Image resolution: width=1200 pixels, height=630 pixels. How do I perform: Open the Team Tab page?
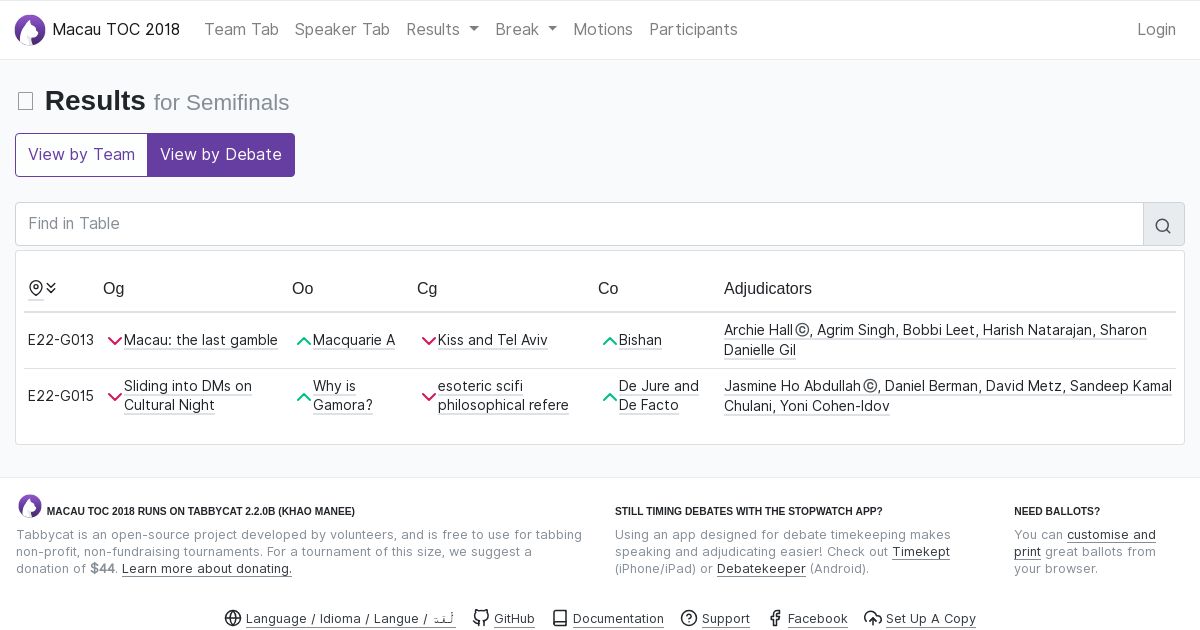pyautogui.click(x=241, y=30)
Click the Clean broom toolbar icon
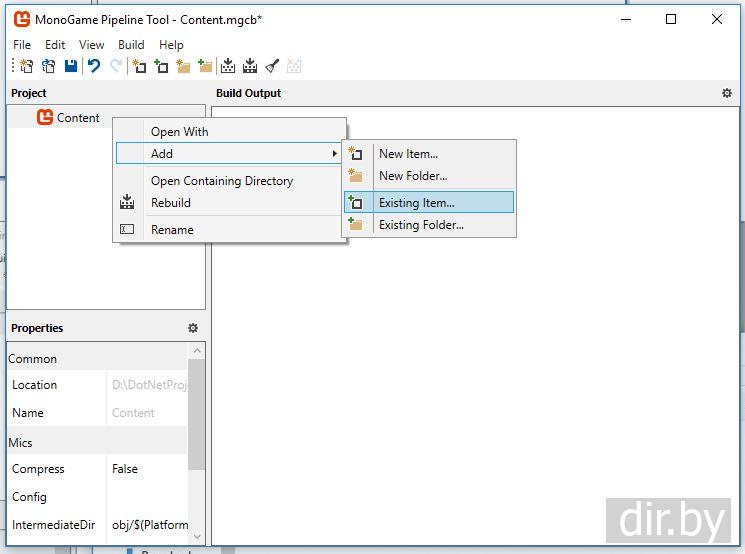This screenshot has height=554, width=745. click(272, 66)
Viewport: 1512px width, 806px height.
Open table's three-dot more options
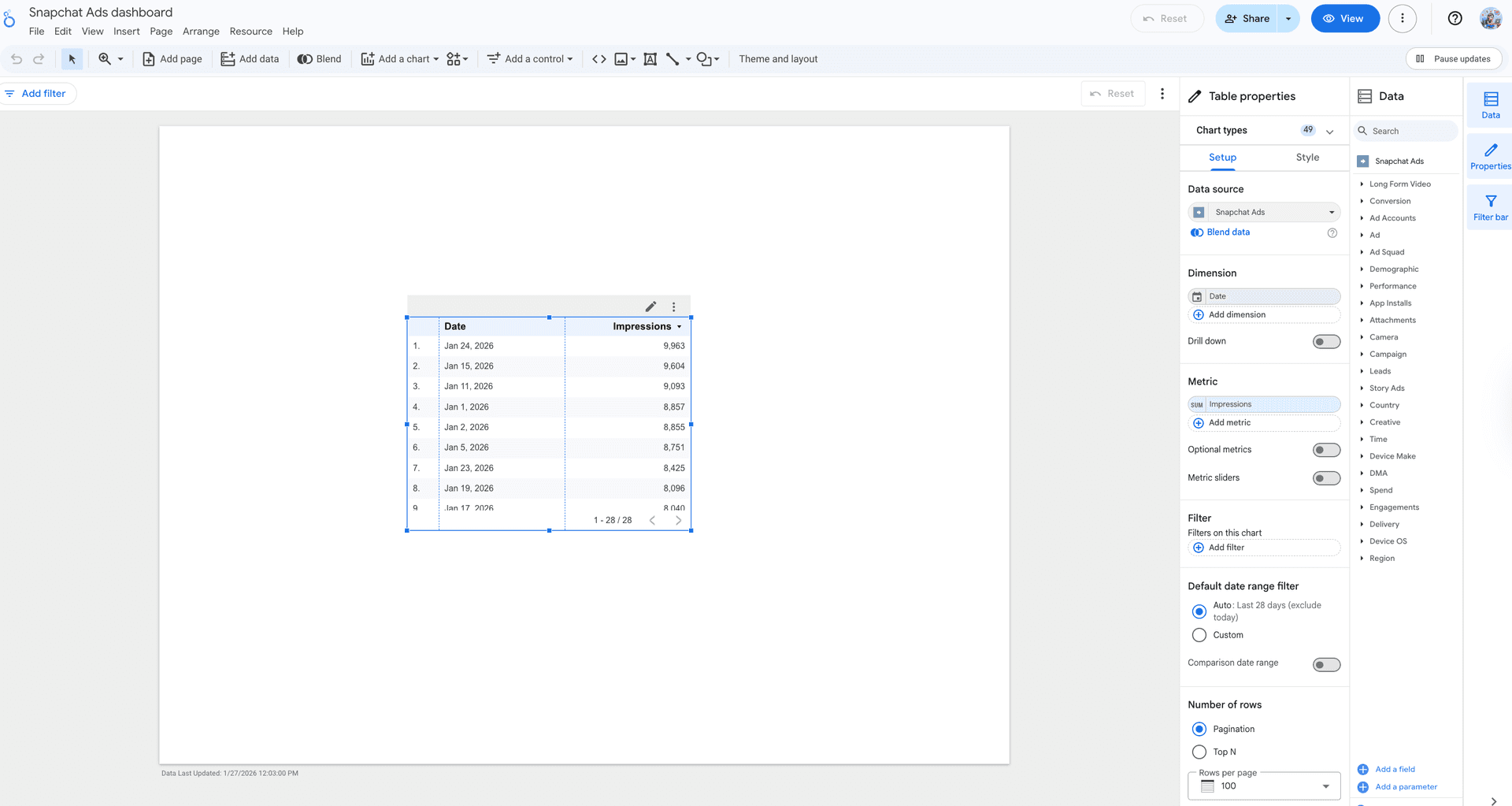pos(673,306)
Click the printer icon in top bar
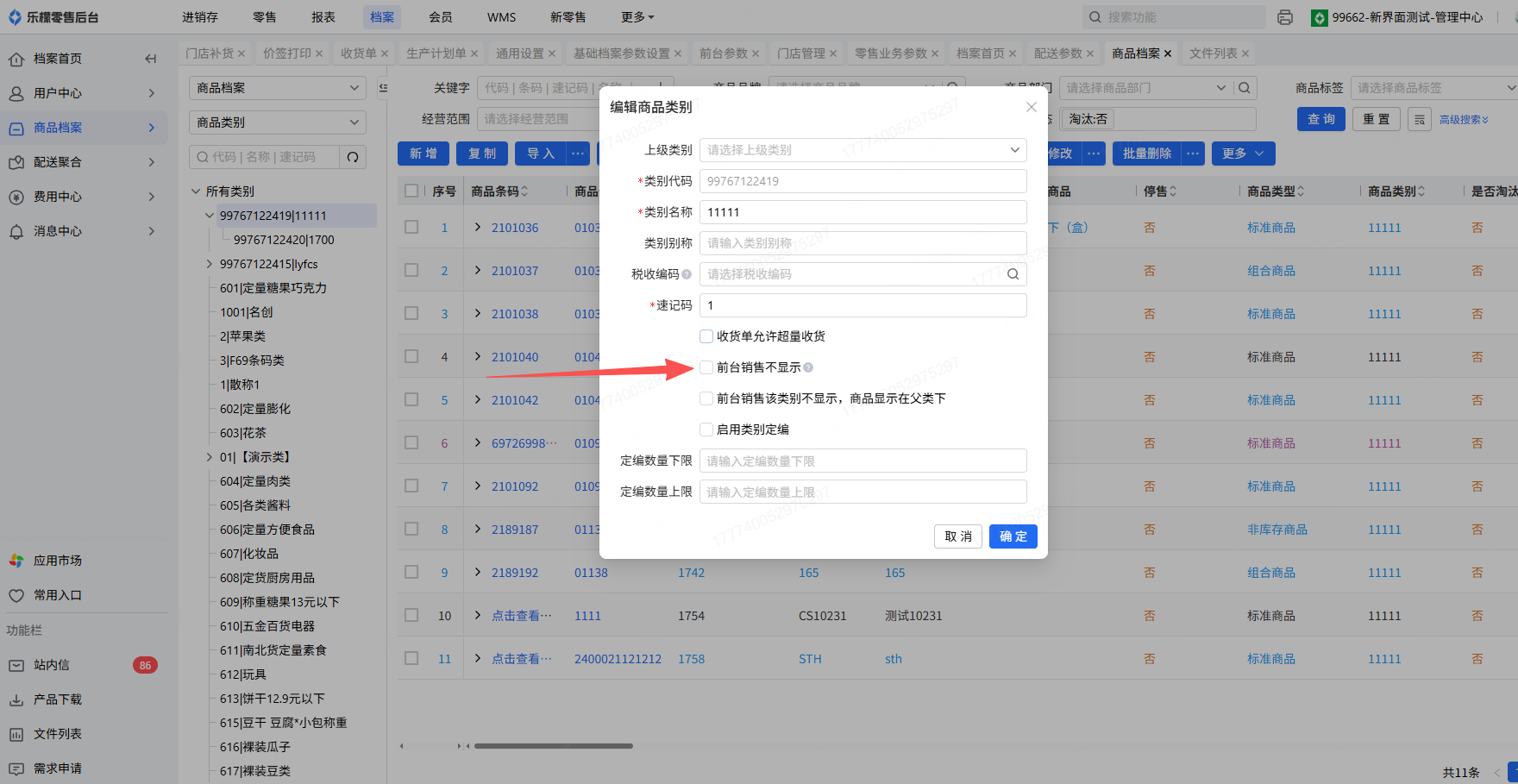 point(1285,17)
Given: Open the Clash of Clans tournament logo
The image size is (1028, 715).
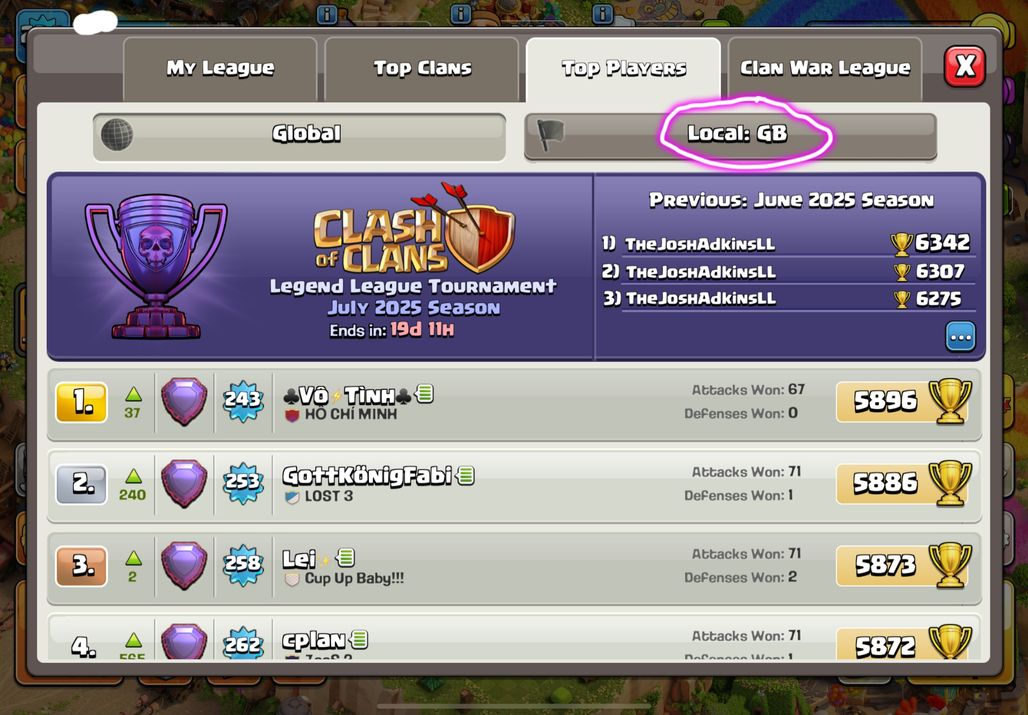Looking at the screenshot, I should tap(413, 229).
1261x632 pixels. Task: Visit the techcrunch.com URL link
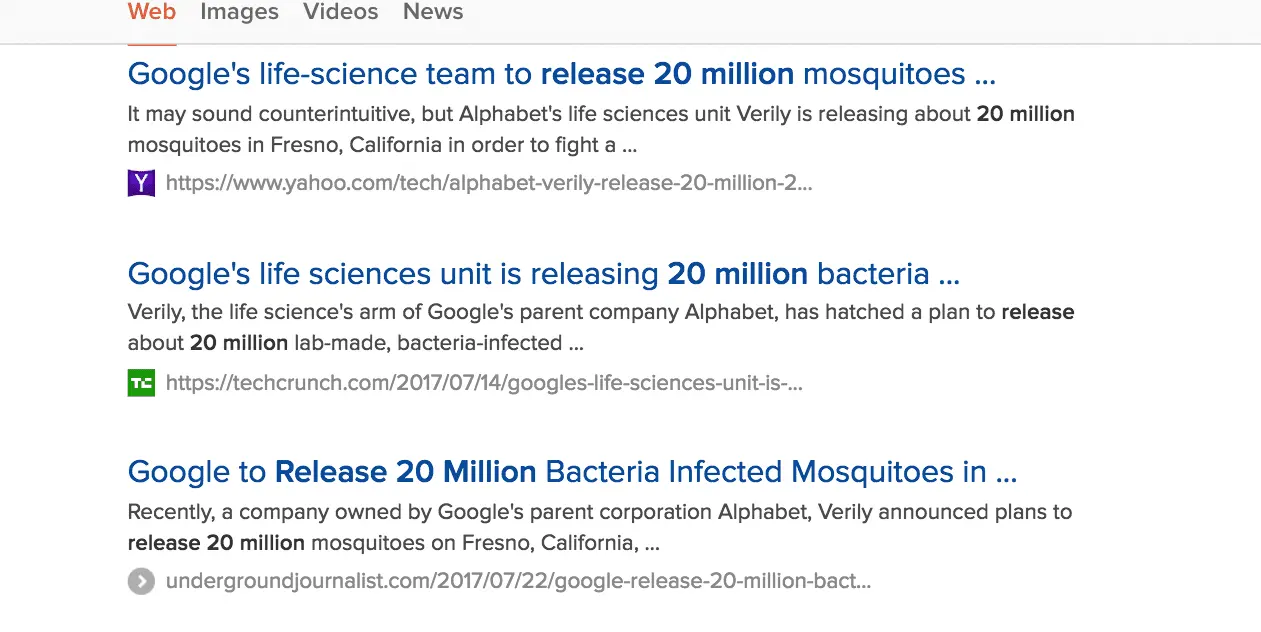pos(484,382)
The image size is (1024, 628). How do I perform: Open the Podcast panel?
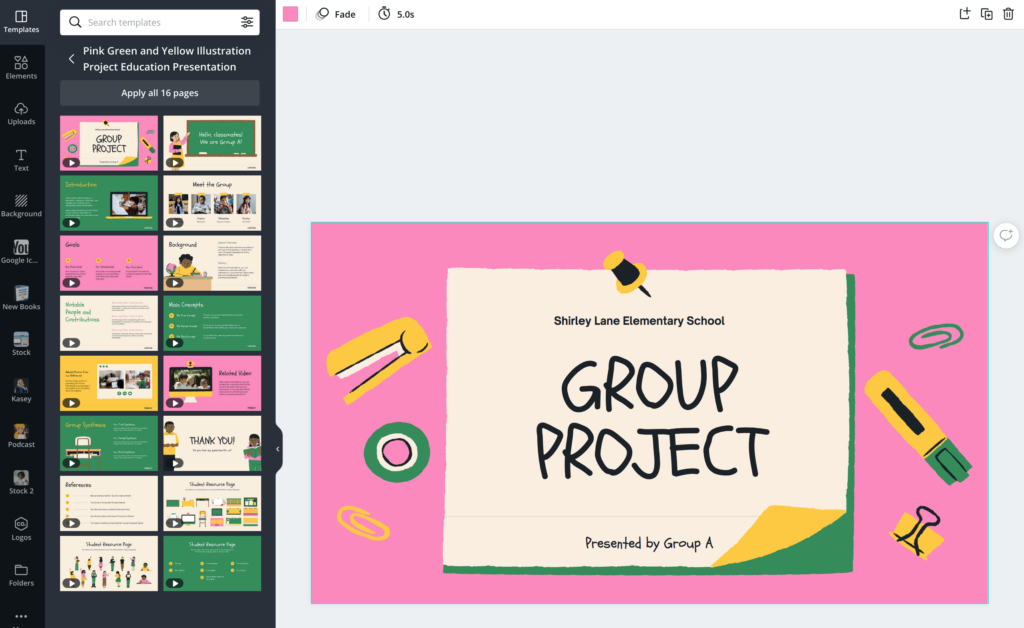pos(21,437)
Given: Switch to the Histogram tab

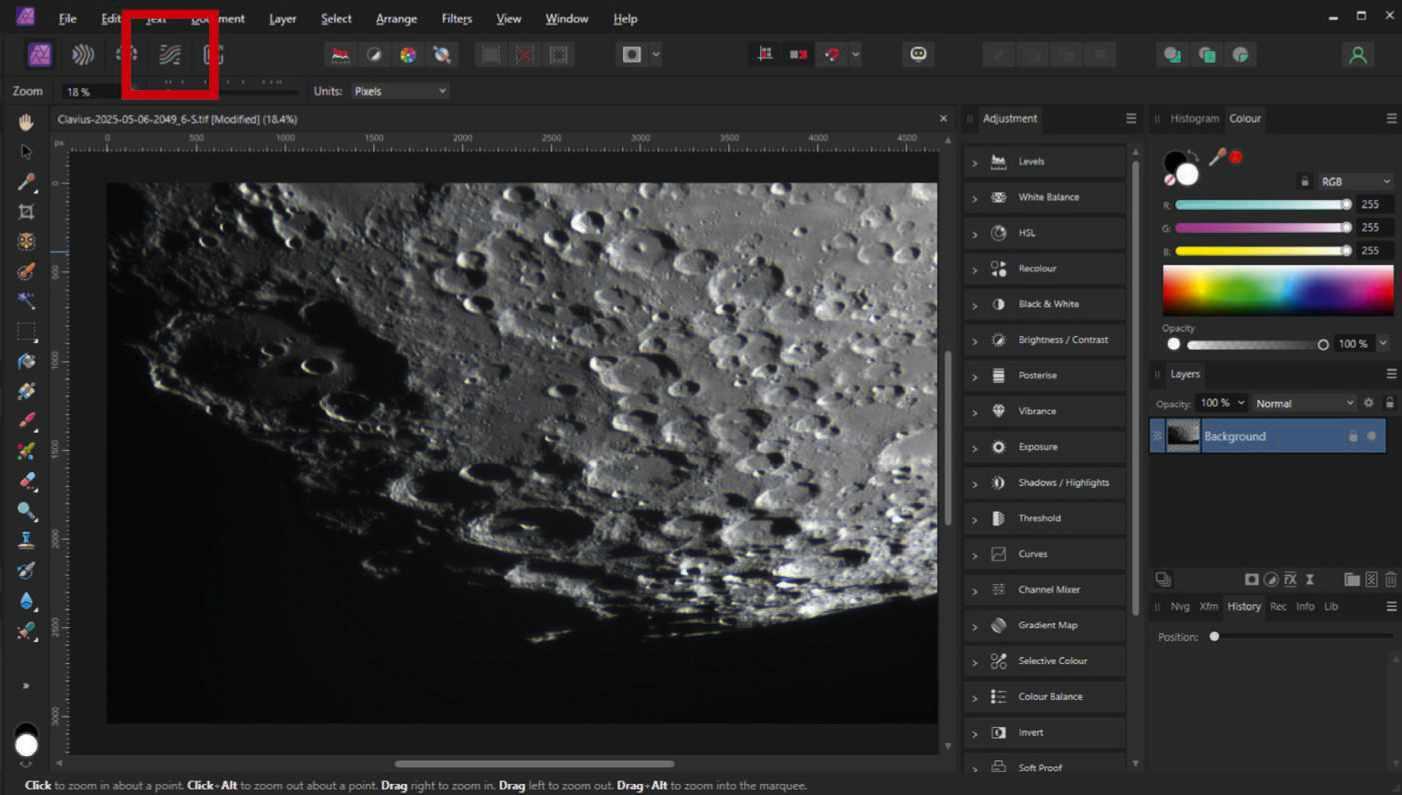Looking at the screenshot, I should coord(1194,118).
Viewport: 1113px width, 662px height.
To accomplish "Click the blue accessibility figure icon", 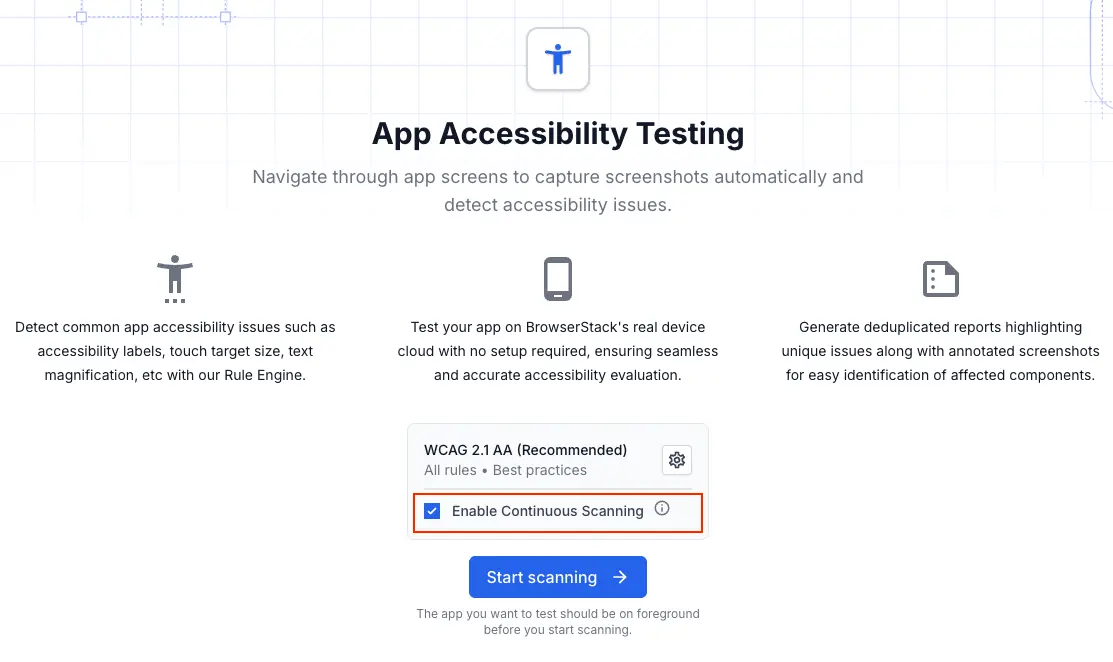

=== 과제 요구사항 ===
위 기록에서 단어 "Open"가 들어 있는 줄을 모두 찾아 옮겨 적어 주세요.

=== 올바른 결과 ===
Image resolution: width=1200 pixels, height=630 pixels. How do I perform: Open the Team Tab page?
Open table's three-dot more options
Given: Open the Clash of Clans tournament logo
The image size is (1024, 628). How do I perform: Open the Podcast panel?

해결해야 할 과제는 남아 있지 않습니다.